On April 5, 1988, Nenita A. Anay filed Civil Case No. 88-509, a complaint for sum of money with damages against Marjorie D.
Tocao and William Belo before the Regional Trial Court of Makati, Branch 140
The trial court held that there was indeed an "oral partnership agreement between the plaintiff and the defendants. The Court
of Appeals affirmed the lower courts decision.

ISSUE
Whether the parties formed a partnership

HELD
Yes, the parties involved in this case formed a partnership. The Supreme Court held that to be considered a juridical personality,
a partnership must fulfill these requisites:
(1) two or more persons bind themselves to contribute money, property or industry to a common fund; and
(2) intention on the part of the partners to divide the profits among themselves.
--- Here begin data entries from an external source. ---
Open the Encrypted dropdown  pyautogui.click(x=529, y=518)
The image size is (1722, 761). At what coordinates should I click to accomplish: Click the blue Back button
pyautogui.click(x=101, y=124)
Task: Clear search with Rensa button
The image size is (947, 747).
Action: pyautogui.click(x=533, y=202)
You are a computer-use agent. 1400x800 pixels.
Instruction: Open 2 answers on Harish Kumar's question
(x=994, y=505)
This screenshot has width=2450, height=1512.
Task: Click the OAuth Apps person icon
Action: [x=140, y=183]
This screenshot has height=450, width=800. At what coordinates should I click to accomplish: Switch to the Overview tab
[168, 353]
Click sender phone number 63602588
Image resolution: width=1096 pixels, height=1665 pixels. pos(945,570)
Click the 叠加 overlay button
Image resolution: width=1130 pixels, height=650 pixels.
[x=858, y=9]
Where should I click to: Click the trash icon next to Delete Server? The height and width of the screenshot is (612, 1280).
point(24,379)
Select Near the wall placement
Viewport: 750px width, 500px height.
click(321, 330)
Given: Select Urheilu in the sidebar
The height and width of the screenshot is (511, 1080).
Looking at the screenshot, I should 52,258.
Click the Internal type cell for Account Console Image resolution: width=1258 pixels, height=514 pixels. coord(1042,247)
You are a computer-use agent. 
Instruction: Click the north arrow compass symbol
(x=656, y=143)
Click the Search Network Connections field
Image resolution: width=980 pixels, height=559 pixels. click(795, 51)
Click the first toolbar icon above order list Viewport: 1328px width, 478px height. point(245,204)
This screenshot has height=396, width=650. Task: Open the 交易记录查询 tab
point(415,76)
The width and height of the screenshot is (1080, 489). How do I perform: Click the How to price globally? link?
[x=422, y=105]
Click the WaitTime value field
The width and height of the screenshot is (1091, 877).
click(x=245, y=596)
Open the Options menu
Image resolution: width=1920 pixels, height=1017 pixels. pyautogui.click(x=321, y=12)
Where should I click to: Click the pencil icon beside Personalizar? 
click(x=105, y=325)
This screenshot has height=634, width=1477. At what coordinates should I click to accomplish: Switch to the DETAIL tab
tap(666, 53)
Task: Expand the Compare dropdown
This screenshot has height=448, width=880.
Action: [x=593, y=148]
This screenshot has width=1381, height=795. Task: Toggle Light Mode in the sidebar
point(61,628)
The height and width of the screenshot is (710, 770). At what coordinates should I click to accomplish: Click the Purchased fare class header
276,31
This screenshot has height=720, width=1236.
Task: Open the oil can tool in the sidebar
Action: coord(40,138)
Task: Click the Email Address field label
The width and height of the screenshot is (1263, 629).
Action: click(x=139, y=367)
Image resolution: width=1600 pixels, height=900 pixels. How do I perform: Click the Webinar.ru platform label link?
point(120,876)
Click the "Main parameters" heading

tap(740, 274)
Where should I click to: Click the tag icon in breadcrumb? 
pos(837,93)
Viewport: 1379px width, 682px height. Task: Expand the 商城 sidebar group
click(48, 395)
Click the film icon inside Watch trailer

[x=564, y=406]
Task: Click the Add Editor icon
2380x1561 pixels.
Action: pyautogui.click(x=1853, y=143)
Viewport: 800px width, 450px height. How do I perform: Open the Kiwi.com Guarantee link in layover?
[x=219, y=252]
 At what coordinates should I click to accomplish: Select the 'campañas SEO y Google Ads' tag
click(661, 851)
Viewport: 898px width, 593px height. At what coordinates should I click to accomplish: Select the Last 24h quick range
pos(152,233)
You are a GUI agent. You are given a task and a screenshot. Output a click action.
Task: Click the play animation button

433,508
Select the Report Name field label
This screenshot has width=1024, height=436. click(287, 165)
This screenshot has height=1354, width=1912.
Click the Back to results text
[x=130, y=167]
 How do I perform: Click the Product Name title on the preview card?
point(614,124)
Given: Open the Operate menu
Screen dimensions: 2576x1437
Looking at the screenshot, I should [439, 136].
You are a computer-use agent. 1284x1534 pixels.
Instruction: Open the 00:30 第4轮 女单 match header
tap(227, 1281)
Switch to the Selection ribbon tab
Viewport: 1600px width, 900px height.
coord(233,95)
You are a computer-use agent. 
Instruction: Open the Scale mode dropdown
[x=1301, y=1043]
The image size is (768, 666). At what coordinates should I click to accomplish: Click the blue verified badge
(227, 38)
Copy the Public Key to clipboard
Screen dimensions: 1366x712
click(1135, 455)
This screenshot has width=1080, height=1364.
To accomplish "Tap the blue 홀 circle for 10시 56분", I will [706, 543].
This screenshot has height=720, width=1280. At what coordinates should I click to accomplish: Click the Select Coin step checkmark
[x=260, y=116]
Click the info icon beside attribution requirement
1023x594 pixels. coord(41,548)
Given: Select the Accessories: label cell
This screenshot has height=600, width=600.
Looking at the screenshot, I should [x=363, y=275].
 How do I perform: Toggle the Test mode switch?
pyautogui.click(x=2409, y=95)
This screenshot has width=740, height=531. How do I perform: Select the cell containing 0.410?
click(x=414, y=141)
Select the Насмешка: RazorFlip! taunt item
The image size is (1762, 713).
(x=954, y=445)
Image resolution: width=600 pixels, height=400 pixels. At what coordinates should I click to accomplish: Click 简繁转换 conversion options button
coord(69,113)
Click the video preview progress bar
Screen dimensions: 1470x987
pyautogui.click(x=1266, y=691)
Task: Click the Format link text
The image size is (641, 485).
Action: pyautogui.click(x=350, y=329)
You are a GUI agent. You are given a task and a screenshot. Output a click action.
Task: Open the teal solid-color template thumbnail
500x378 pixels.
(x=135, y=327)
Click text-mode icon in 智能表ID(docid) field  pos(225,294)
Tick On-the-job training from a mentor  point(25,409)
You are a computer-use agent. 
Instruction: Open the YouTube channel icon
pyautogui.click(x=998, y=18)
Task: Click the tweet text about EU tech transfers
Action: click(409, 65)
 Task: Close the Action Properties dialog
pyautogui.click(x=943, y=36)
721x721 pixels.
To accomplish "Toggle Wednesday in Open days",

It may be constituted in any form; a public
instrument is necessary only where immovable property or real rights are contributed thereto.

This implies that since a contract of partnership is consensual, an oral contract of partnership is as good as a written one.
In the case at hand, Belo acted as capitalist while Tocao as president and general manager, and Anay as head of the
marketing department and later, vice-president for sales. Furthermore, Anay was entitled to a percentage of the net profits of the
business.
Therefore, the parties formed a partnership.